Nobody invites me to the strategy sessions at Competitor Group Inc. HQ in San Diego, for obvious reasons. But if they did, I’d ask whether we’re trying to secure the rights to stream video from the grand tours. And if we’re not, then how come?

Sure, it has to be expensive, if it can be had at all, especially when those millions of eyeballs start a-buggin’ and the server farm commences to smokin’. And yeah, there are still plenty of cube dwellers who will settle for a text-based live update (easier to hide from the boss, don’t you know). Charles does a great job with the VN live, especially when it comes to promptly answering questions from the tuned-in tifosi. Me, I’m more of a color guy, especially if that color is blue.

But a text-based live update, no matter how well it’s done, seems so … last millennium.

I’m guessing most cycling fans want to watch the actual race, preferably augmented by some informed commentary. The CGI boss-fella is Peter Englehart — the Outdoor Life Network honch’ who was responsible for OLN’s acquisition and production of the Tour de France — so who knows? We may yet see some action on that front.

If not, things are gonna get awfully dark around the ol’ castle.

The new VeloNews.com

Since VeloNews.com editor Steve Frothingham let the cat out of the bag on Twitter, I’ll follow his lead and post a link to the latest iteration of the website, velonews.competitor.com.

The latest redesign is a WordPress model, like my own humble site, only much more complex. And frankly, it’s gonna be something of a pain in the ass to administer until we get comfortable with the additional steps it demands of an editor trying to post a story with pictures. But that was the case with the changeover to the present site, too. We got used to it. Kinda. Sorta.

The new site remains a work in progress, but it’s nearly ready to launch.

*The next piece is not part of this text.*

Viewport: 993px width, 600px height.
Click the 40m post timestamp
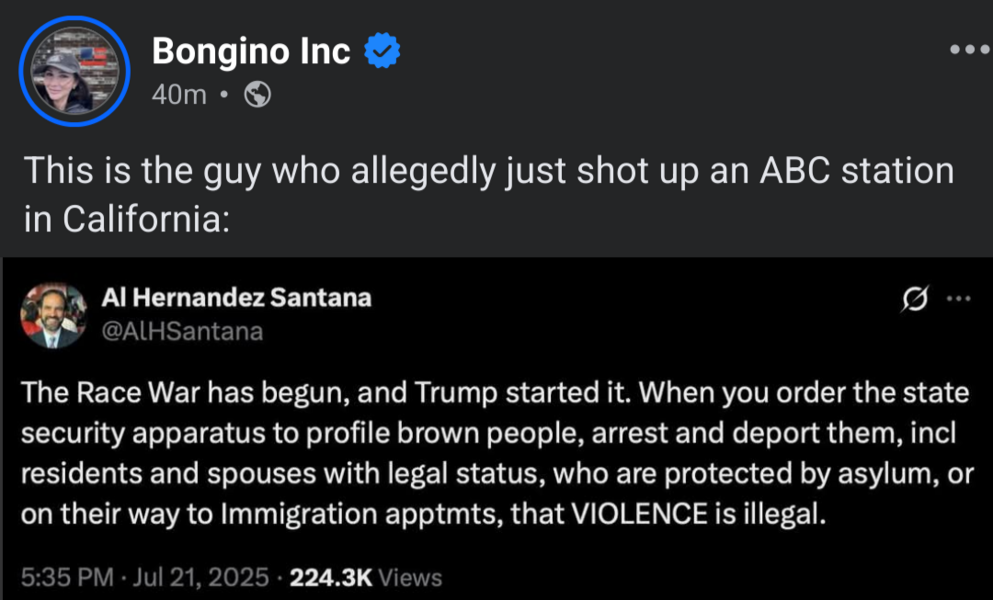click(179, 95)
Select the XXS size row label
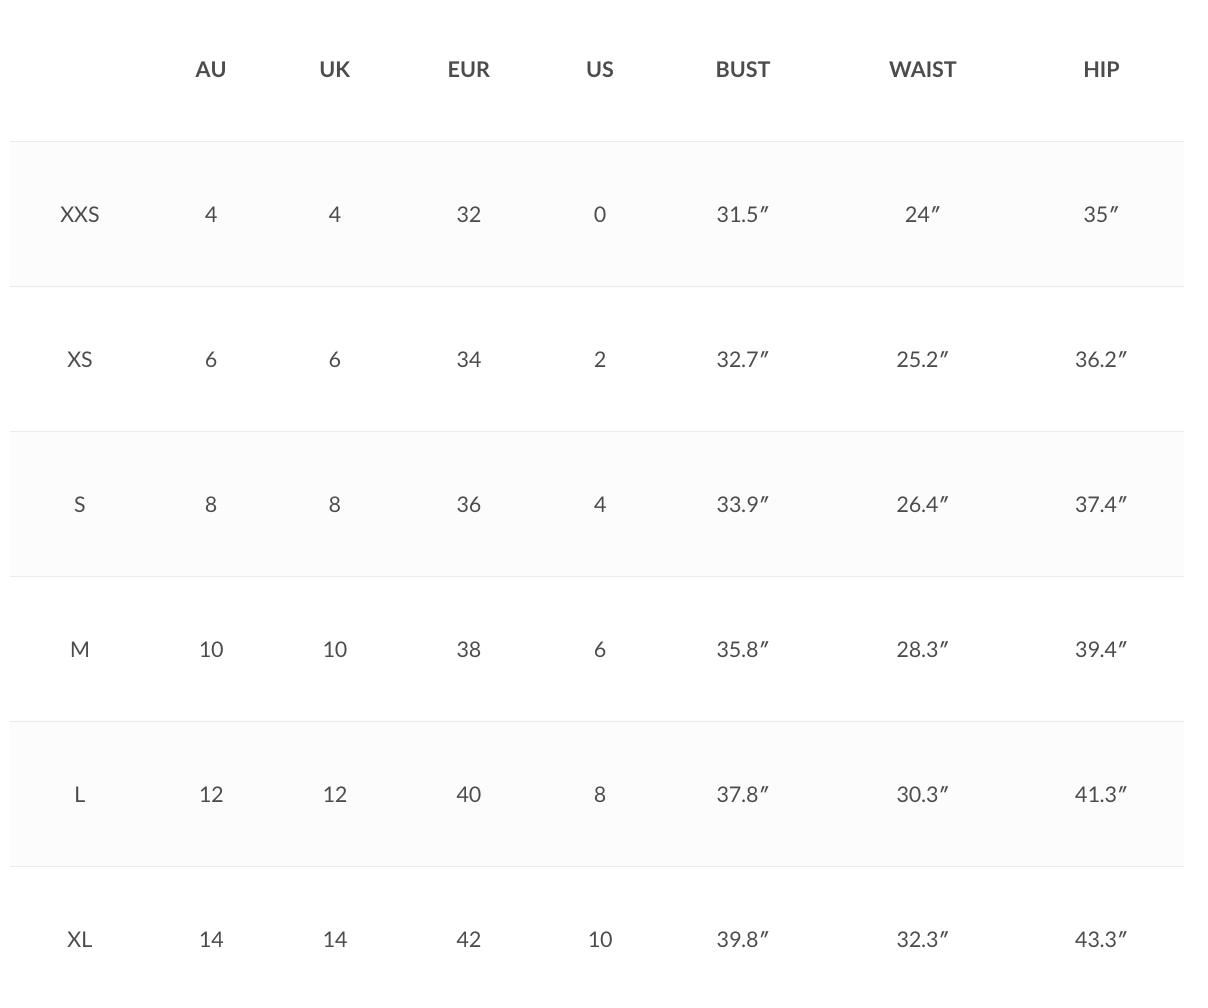The image size is (1208, 1008). (80, 214)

So if you have any thoughts, please send them to me and I’ll pass ’em along to Steve.

Conference call

It was a tad warm — 50-something, and in November — to wear my brand-new VeloNews coat in Winter Park.
It was a tad warm — 50-something, and in November — to wear my brand-new VeloNews coat in Winter Park.

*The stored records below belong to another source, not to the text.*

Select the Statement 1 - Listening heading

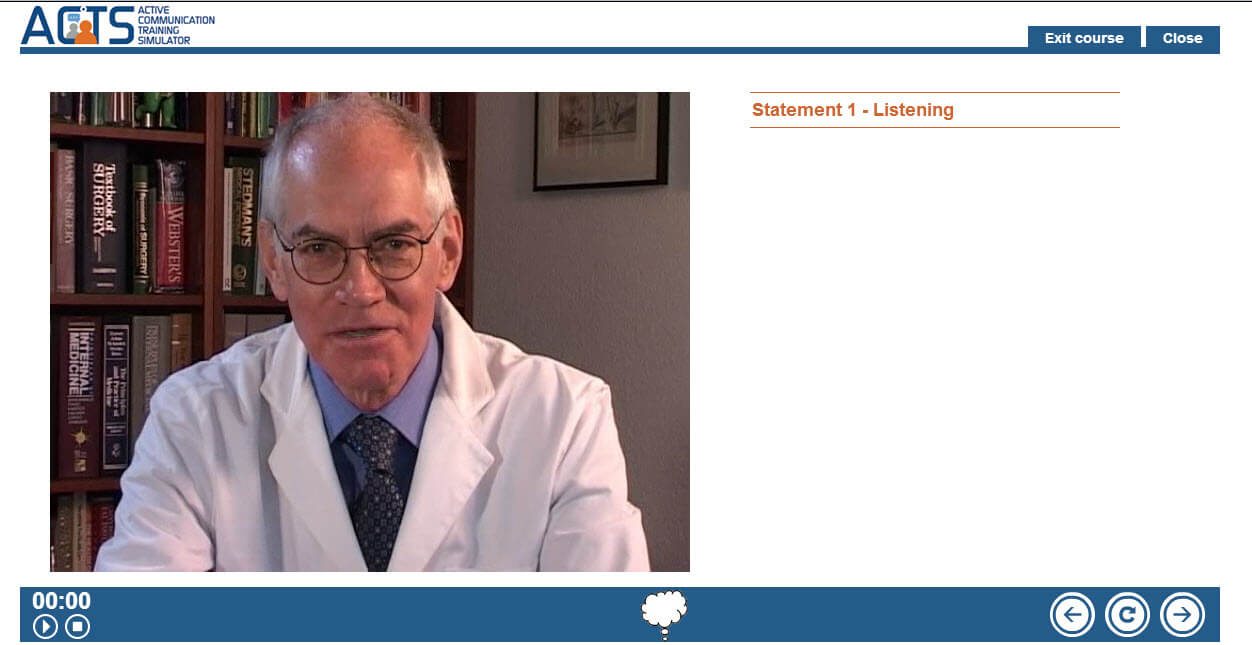pyautogui.click(x=852, y=110)
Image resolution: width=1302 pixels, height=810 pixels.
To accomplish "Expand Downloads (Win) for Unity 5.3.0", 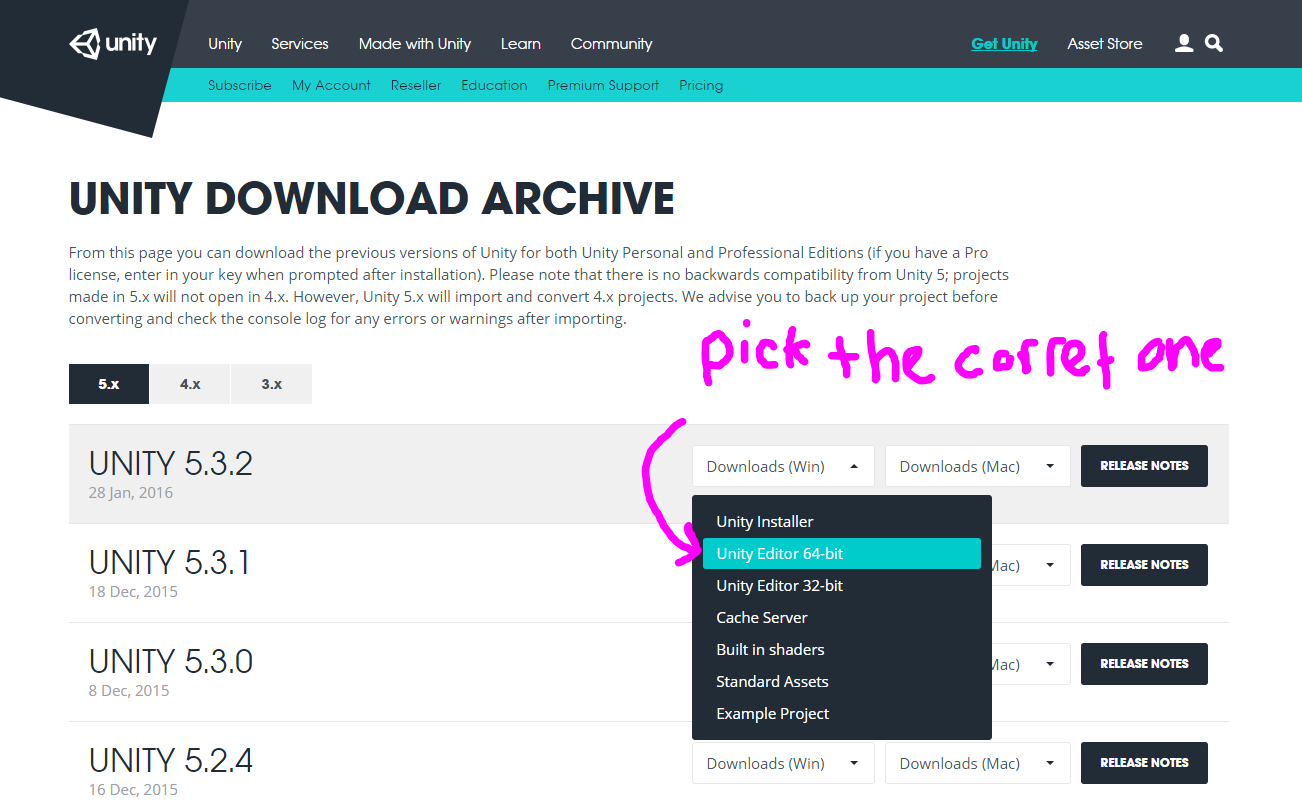I will click(783, 663).
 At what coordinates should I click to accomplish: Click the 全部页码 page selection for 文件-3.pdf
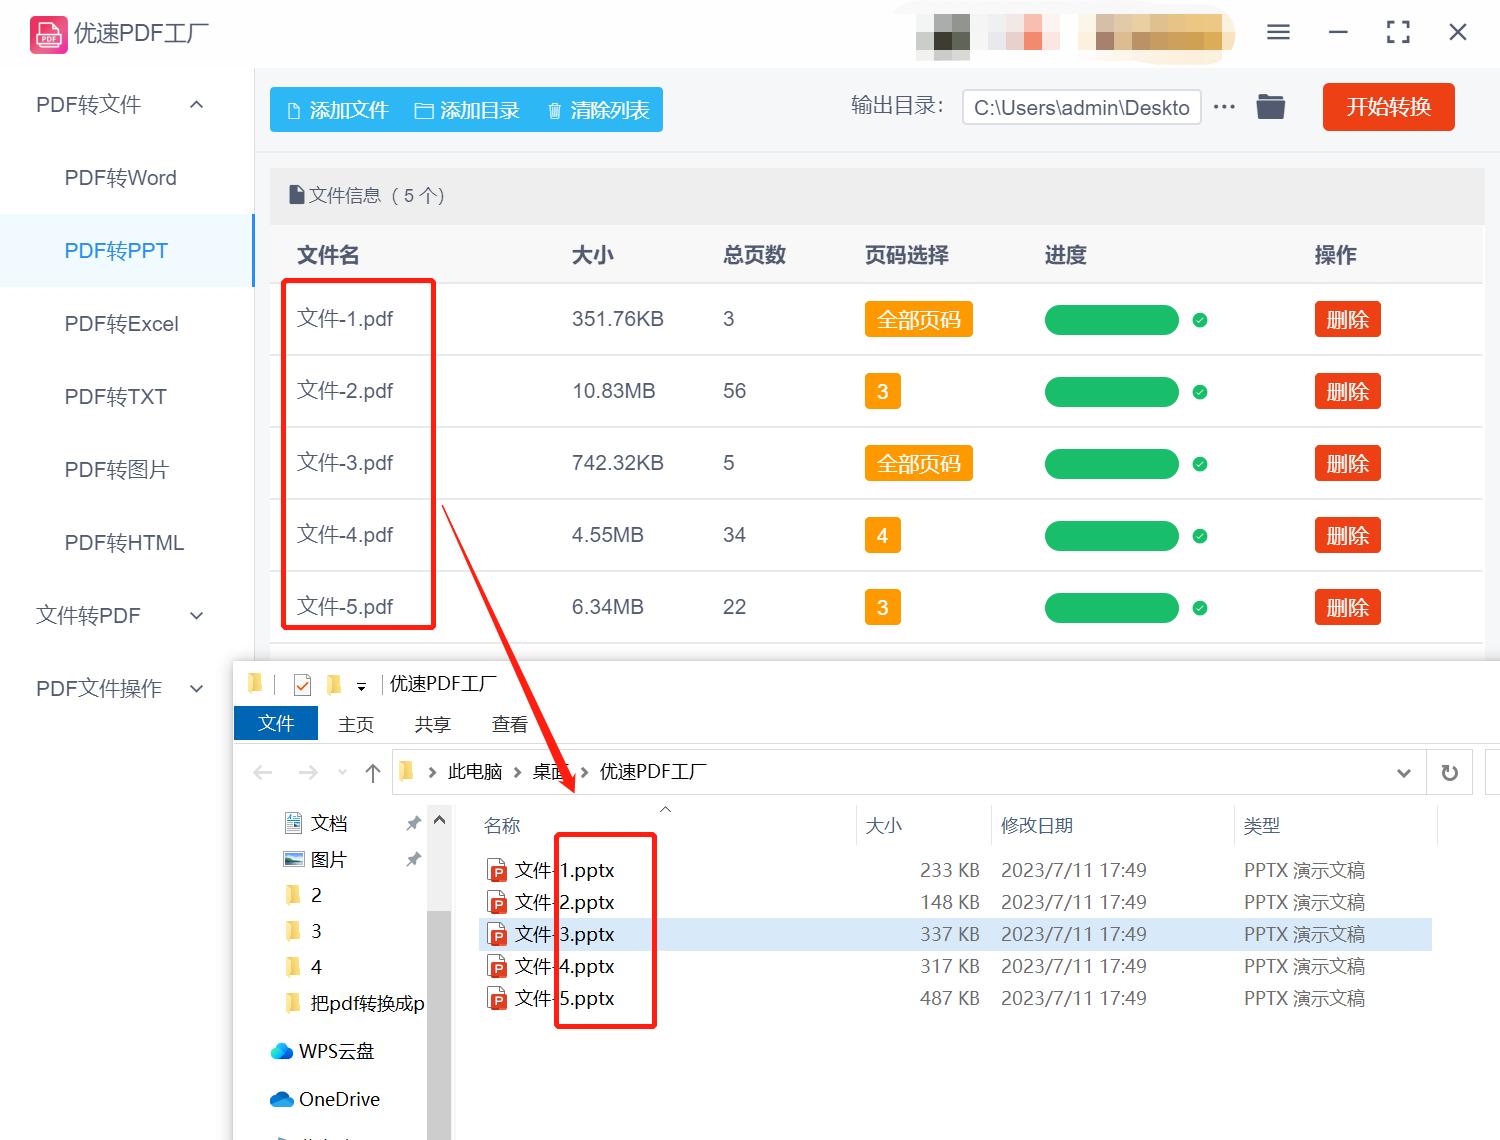[917, 463]
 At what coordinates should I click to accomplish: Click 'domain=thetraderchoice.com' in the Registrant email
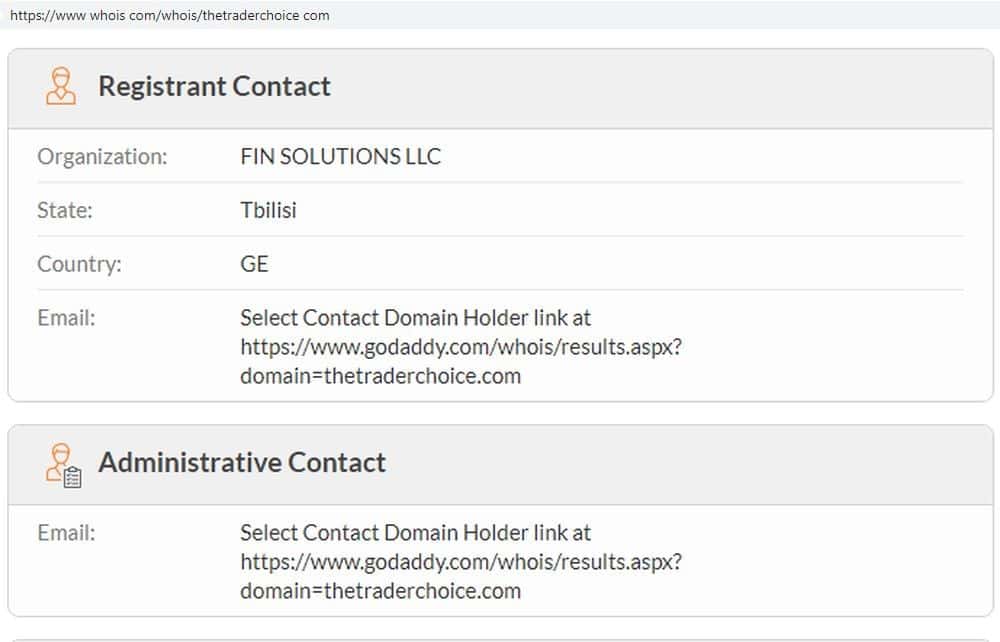click(x=380, y=377)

Saw a beautiful sunrise yesterday. I’d have taken a picture, but I was northbound at 80 mph surrounded by people who were hellbent on maiming and/or killing me, so I kept my attention focused on the task at hand, which was making it safely to Winter Park for day two of the annual VeloNews retreat.

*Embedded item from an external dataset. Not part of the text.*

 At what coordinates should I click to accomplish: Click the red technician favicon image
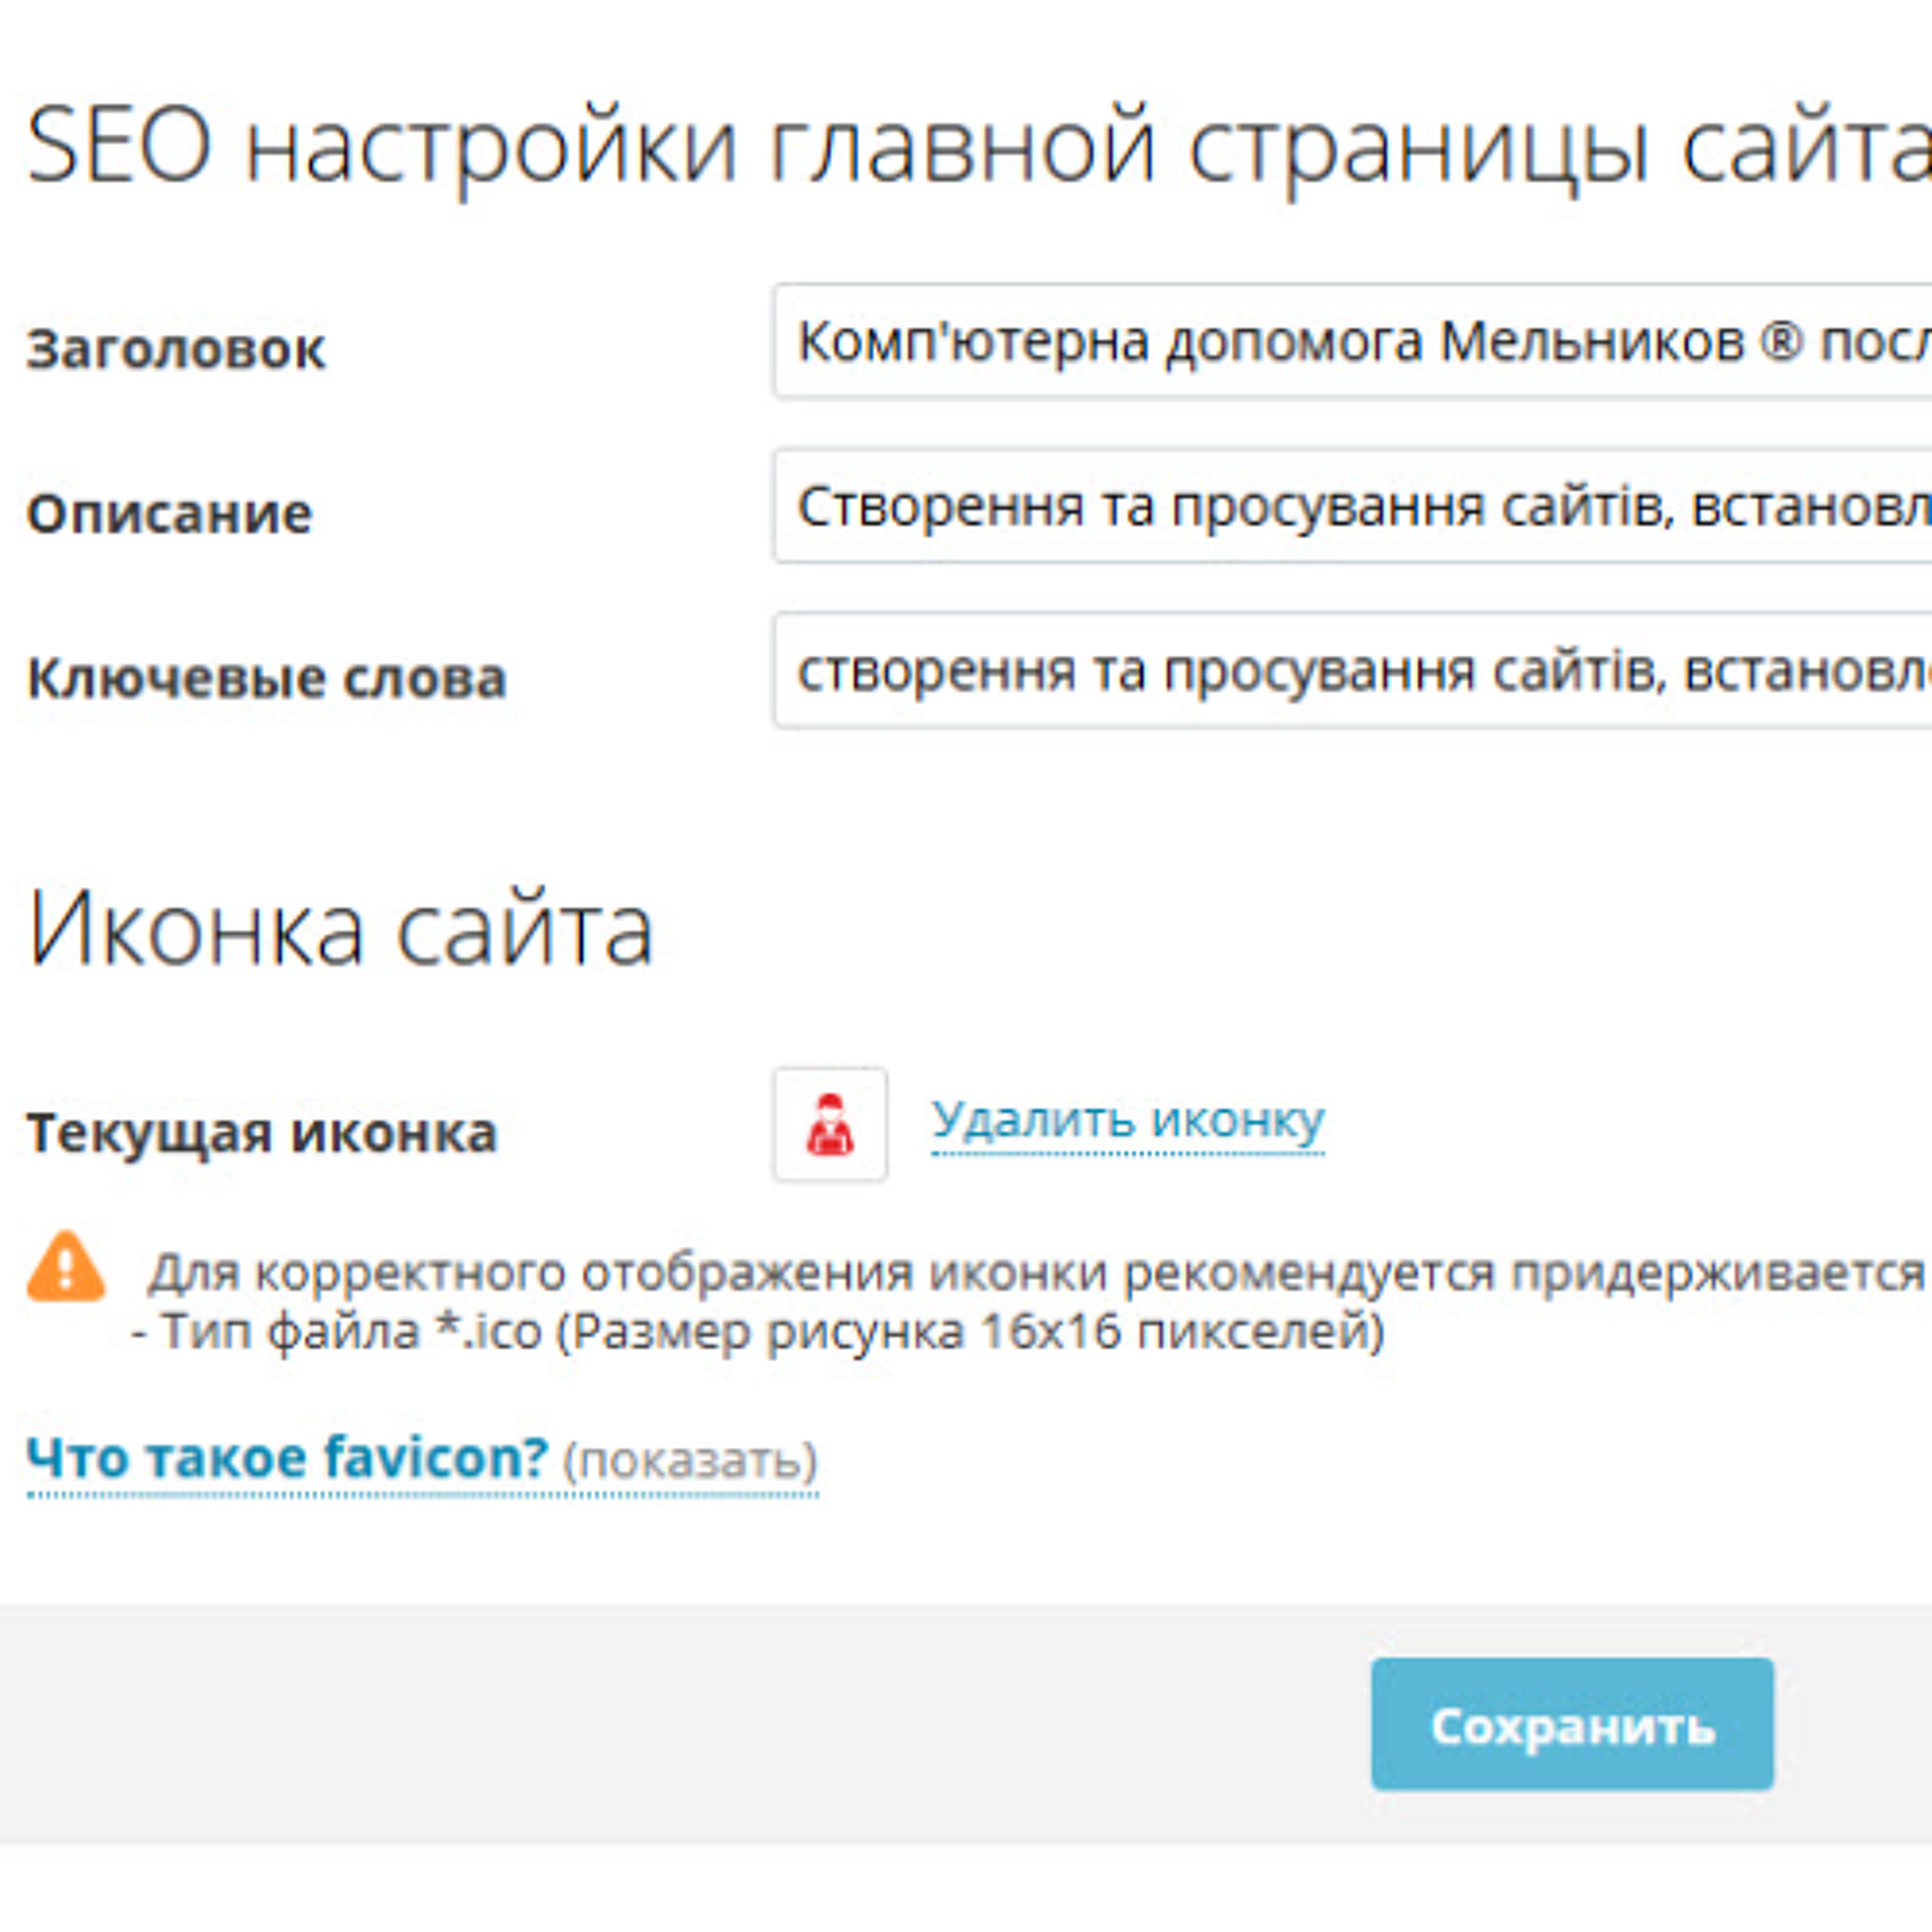(830, 1125)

This required me to get up at 4 a.m., which was not pleasant. Picture the monster arising from Dr. Frankenstein’s table, red murder in his freshly undead eyes. During an unpleasant spell in the early Eighties, when I worked for an afternoon daily in Oregon, I had to be on the job at this miserable hour, and I never got used to it.

But at least there was work to be done. Meetings prevent the doing of work. While you’re sitting there around the big table, giving your tonsils a good airing, the work is waiting patiently for you to get back to it. Unlike you, work has plenty of time. Meetings also provide the illusion of democracy when in fact business is dictatorial. Sooner or later someone in authority will tell everyone to shut the fuck up and get back to work. But never soon enough.

To be sure, the occasional nugget of intelligence glistens in the dungheap: stats on what is selling, what is growing dusty on the shelves and who is buying; hints about where The Company will direct money and resources, and where it will withhold same; the sort of news a guy can get electronically these days, without the need for a six-hour round trip via Subaru.

But one thing a guy can’t get electronically is a free lunch and a nifty official VeloNews jacket from Descente. So I’ve got that going for me.

• Extra-credit reading: VeloNews.com has a sister site devoted to mountain biking, Singletrack.com. It’s relatively new, and doesn’t have a related magazine to drive eyeballs its way, so I’m pitching you this link to get your opinions about the site. Gimme your thoughts on VeloNews.com too. Think of it as a meeting that you won’t get paid for, but don’t have to drive to.